I’ll keep going though.

13 comments

  1. Hey,
    Just wanted to say hi, and congratulations. I found you through the Sober Journalist. I’m early days too — just turned three months and can’t believe I made it this far. And also in NYC. Haven’t made it to a meeting because I’m put off by the dogma you mention, so I’m doing this by reading sober blogs like yours. Thank you for putting a resource out there to help other people — finding you has helped me on a bit of a slump day.
    Thank you!

      1. Actually you sound fine to me. It’s amazing any of us make it through the first months– truly amazing. I didn’t write in my early recovery so have a lot of admiration and respect for people who can. They are tough days … Those first days. Your ability to articulate is beautiful. Looking forward to your journey. Lots of great people blogging at wp. 😊

  2. Yeah for someone who has had the same AA experience, I’ve tried many times to get sober and couldn’t get call the gibberish.I tried with my toddler in my arms she was like 2 at the time and was asked to leave by some old biddie named Virginia she might hear things that are shared.??? WTF she’s 2 .

  3. I had similar experiences when I first came in. Luckily, I was able to latch on to some healthier folks who behaved in a way that was more in line with what I was shooting for. I complained about the people who annoyed me (I kinda complained about everything for a while, which was perfectly okay), and the people who had what I wanted would kind of laugh, nod, and say, “Don’t mind so-and-so. They’re sick too”, or, “Well, we are just a bunch of alcoholics trying to get well. Not the the hotbed of mental health. Take what you need and leave the rest”.

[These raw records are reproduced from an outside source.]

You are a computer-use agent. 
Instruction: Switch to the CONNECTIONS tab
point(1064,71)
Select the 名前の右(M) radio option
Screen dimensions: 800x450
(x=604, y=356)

    Man, that really helped me early on, just a wink and a smile. Some “oldtimers” (not all) get by on their egos. It’s hard to watch and even harder when we’re returning (I’m a retread too) to listen to condescending crap. My first sponsor, who was awesome and also had a great sense of humor, told me to just say things like, “Okay, thanks for sharing!”

    It’s okay. It really is. But you probably know that already. Glad you’re sticking around. 😉

    1. Every time someone comments on this post and I re-read how angry and nasty I was being, I cringe! Amazing how much resentment and darkness has melted away. I thought about deleting it a few times but… no. This is part of my process. Thanks for reminding me that it’s okay to feel things!

      1. “Guess I’d rather hurt than feel nothing at all.”

        -Need You Now, Lady Antebellum (most codependent song ever)

        Your feelings were honest and you were of service to us by keeping it real. Own that shit!

        If you think you were angry & nasty, you should meet some of the folks who were around when I came in. I was a fucking lunatic. I mean, homicidal. Straight up. I think most AA’s who encountered me were either terrified or slightly amused, but most were kind and compassionate. I was also assured that being homicidal was major progress if I was no longer suicidal. So I tucked that compliment in my back pocket.

        Glad you didn’t delete this post. It needed to be said. We don’t have to keep the truth hidden anymore, even if it feels uncomfortable to let it out..

  4. This is the reason that I have not gone to AA yet. I may eventually go, but for now i prefer not to I am 21 days sober today and my insiration comes from blogs like this.